Ki Sholeh menatap dalam-dalam kesungguhan perkataan perempuan yang selama ini menjadi pendamping hidupnya. Derit rerimbun pohon bambu di belakang rumah seperti menguatkan desakan isterinya itu. Namun, kali ini ia harus berhati-hati. Jangankan doa, ucapan seseorang terkadang terkabulkan oleh Tuhan. Maka, sebelum memutuskan atau mengikuti desakan Nyi Sinten, Ki Sholeh harus memertimbangkan masak-masak.
Hampir setiap saat suara Nyi Sinten menggempur gendang telinga Ki Sholeh. Alasannya cukup logis; agar bisa membayar uang listrik, membayar kontrakan rumah, dan bisa mengobati si sulung yang diserang penyakit.
Tengah malam yang dingin, Ki Sholeh memutuskan untuk kembali menjalani tugasnya sebagai penggali kabur. Otomatis, ia harus mendoakan sebuah kematian. Entah siapa yang mengabarkan, pagi yang buta, seorang tetangga desa datang terengah-engah menemui Ki Sholeh. Setelah menyambar cangkul dan linggis, Ki Sholeh mengikuti langkah orang tersebut menuju area kuburan. Dari balik tirai kamar, Nyi Sinten menyungging senyum seraya mengantarkan langkah Ki Sholeh dengan raut wajah berbinar.
Hari pertama kerja, Ki Sholeh disambut petir dan guntur bersahut-sahutan. Demi sebuah ibadah, ia harus tetap bekerja. Hujan pagi yang lebat melumuri seluruh tubuhnya dan membuat becek area kuburan. Semangatnya yang baja tak akan membuat nyali Ki Sholeh menjadi ciut. Demi seorang isteri dan seorang anaknya, tentu.
Deru angin semakin kencang. Beberapa bunga kamboja berjatuhan. Hujan semakin deras. Petir dan guntur semakin membelah angkasa. Namun, Ki Sholeh masih bertahan di tengah derasnya guyuran air hujan. Kali ini, ia merasakan galian tanahnya teramat liat. Genangan air hujan juga menghambat ujung linggis atau cangkul menancap pada tanah kubur itu. Maka, untuk menyelesaikan sebuah liang lahat, ia memerlukan waktu agak panjang. Di ujung usahanya, wajahnya tertanam sungging walaupun tubuhnya penuh getar.

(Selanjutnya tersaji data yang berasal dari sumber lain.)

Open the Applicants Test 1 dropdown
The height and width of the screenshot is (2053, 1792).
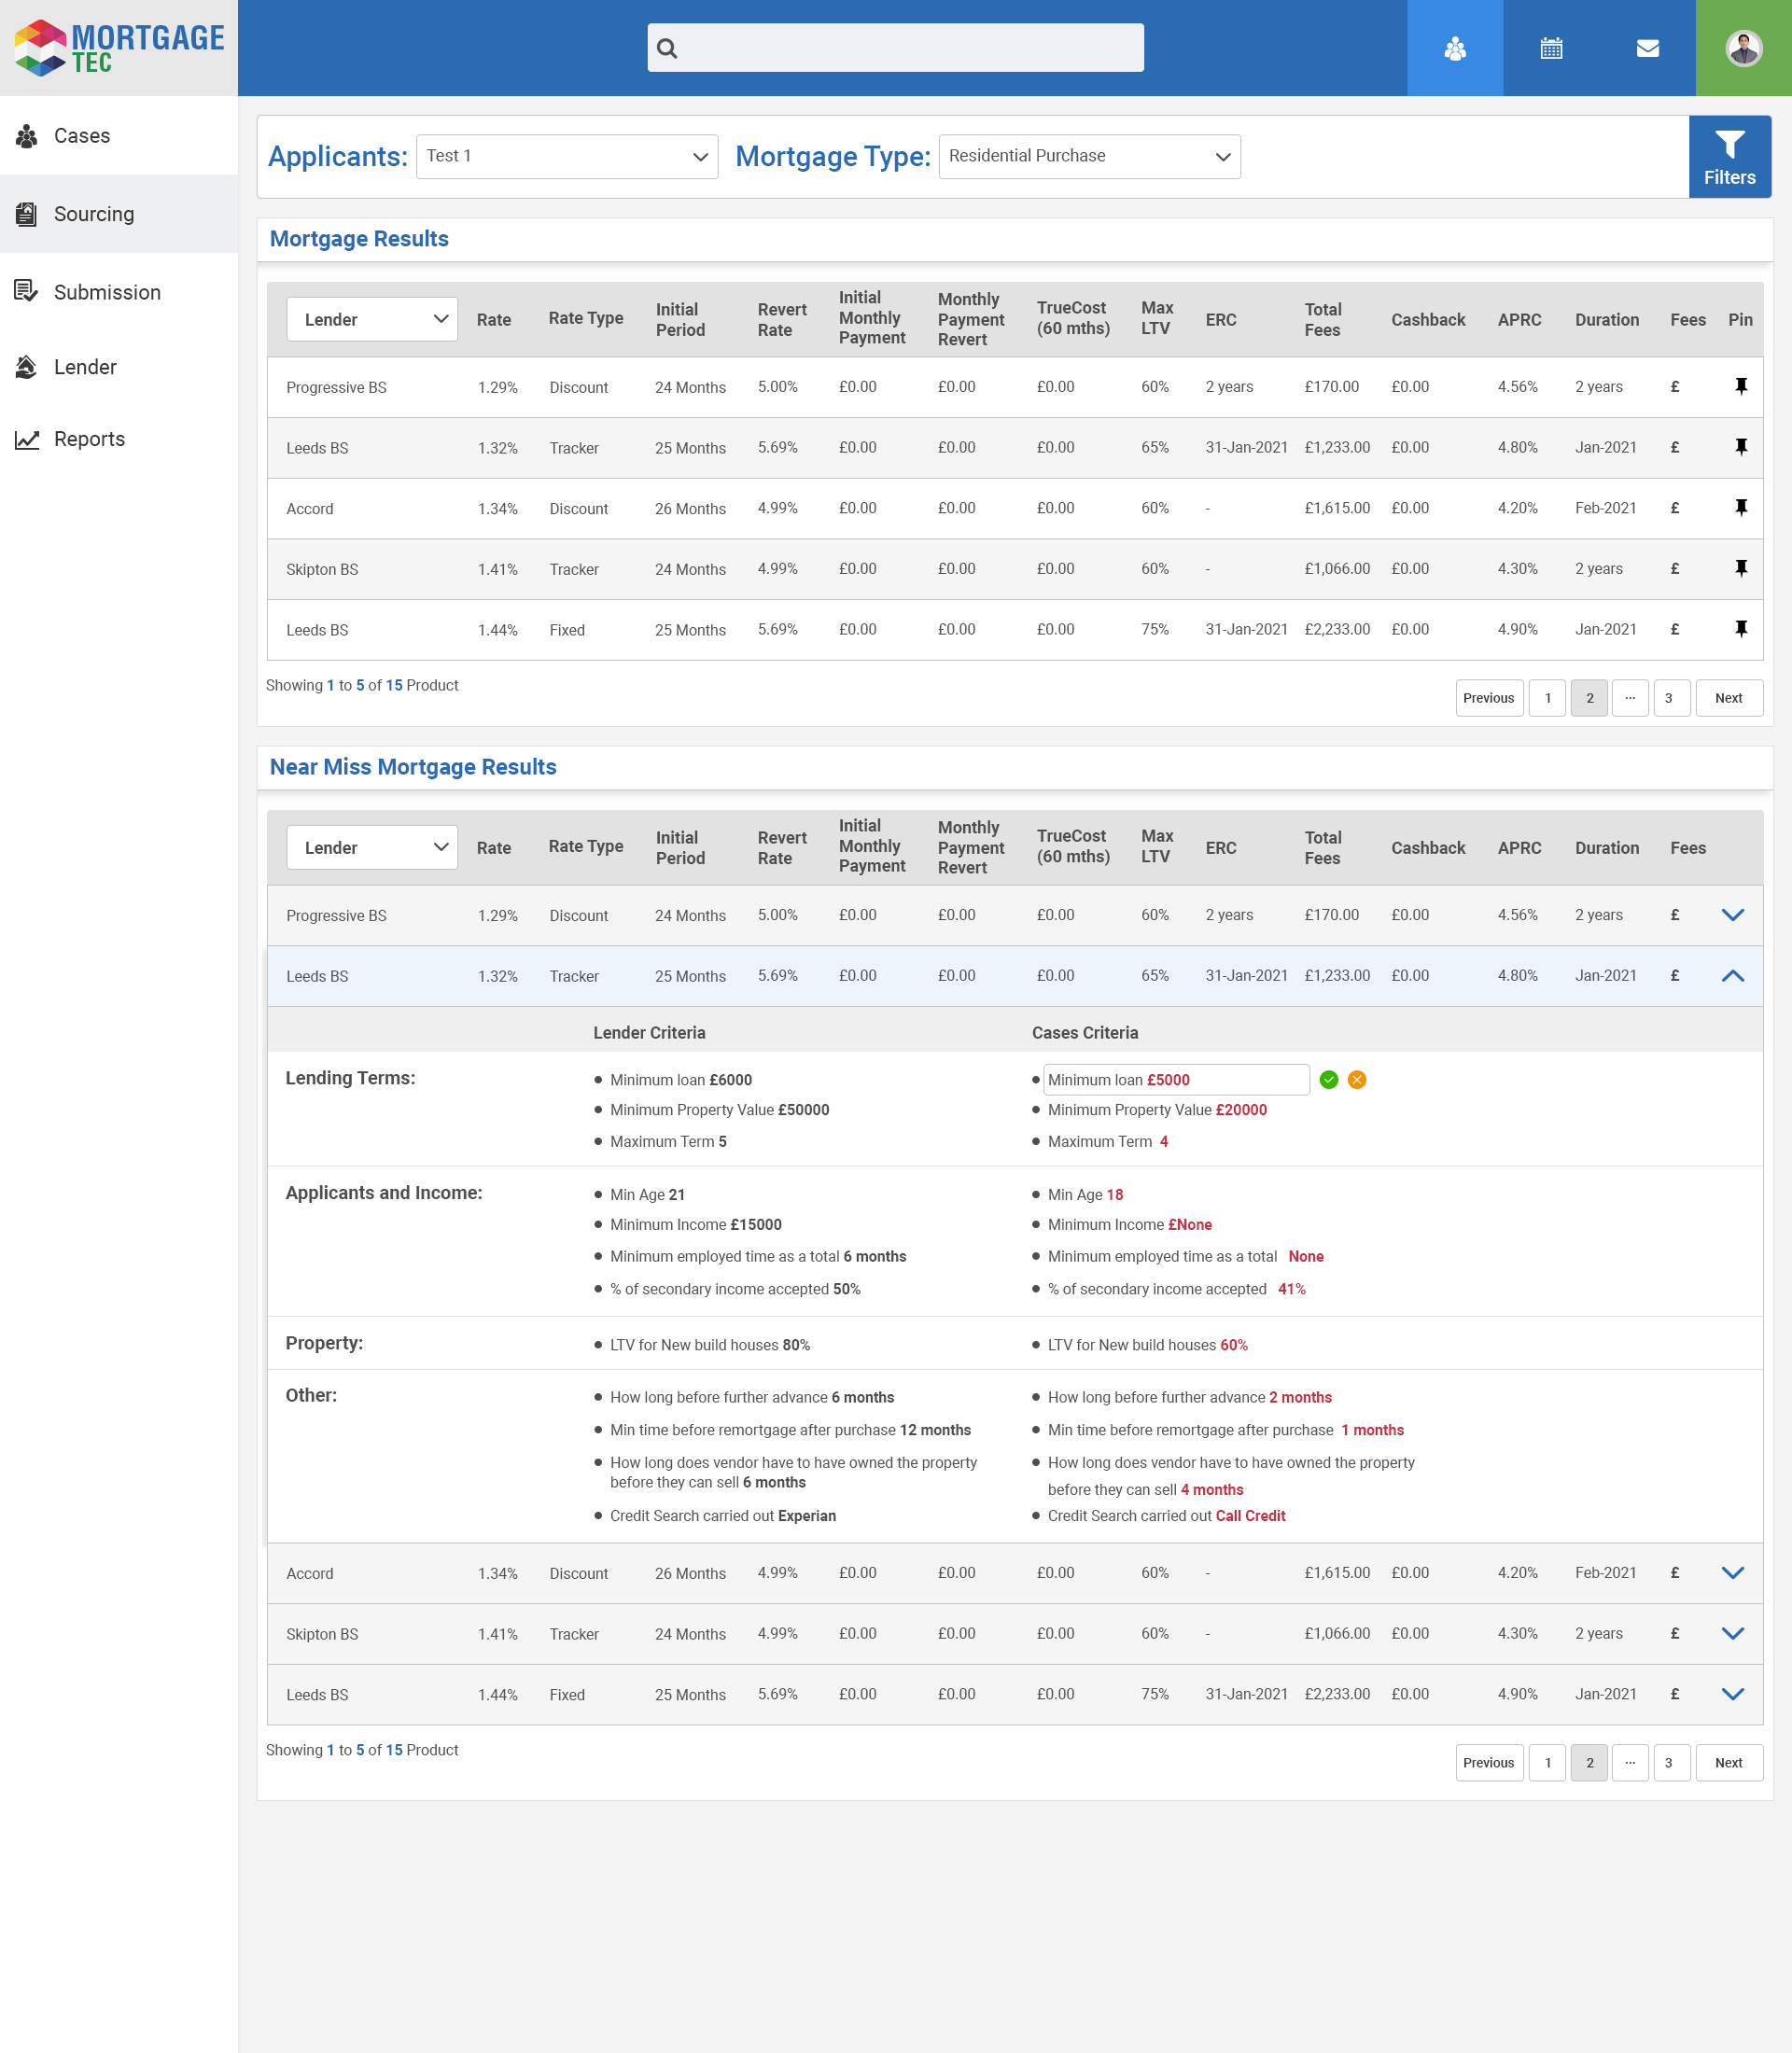pyautogui.click(x=566, y=156)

Hujan reda. Setengah berlari, Ki Sholeh pergi meninggalkan area kuburan. Tangannya yang dingin menggenggam lembar uang puluhan ribu. Tak diperhatikannya pakaiannya yang kuyup dan tubuhnya yang dilumuri lumpur. Sesampainya di ujung halaman, dingin tubuhnya berubah tegang. Ia melihat kerumunan orang di teras rumahnya. Sementara, kedua telinganya menangkap suara Nyi Sholeh memanggil-manggil nama si Sulung.
Ki Sholeh tak perlu bertanya kepada orang-orang tentang kejadian di rumah itu. Sebab, aroma kemenyan yang menyeruak pada ruang hidungnya mengabarkan kepergian si sulung. Ia menerobos kerumunan orang. Sementara, uang puluan ribu yang semula digenggam kini terlepas dan berserakan di tanah. ***


 Sumenep, 09 Desember 2011

Suhairi Rachmad lahir di Sumenep, Madura. Alumnus Fak. Sastra Universitas Jember- dan mantan Ketua Umum Forum Lingkar Pena (FLP) Cabang Jember. Salah satu cerpennya dimuat dalam Antologi Cerpen Festival Bulan Purnama Majapahit Trowulan 2010.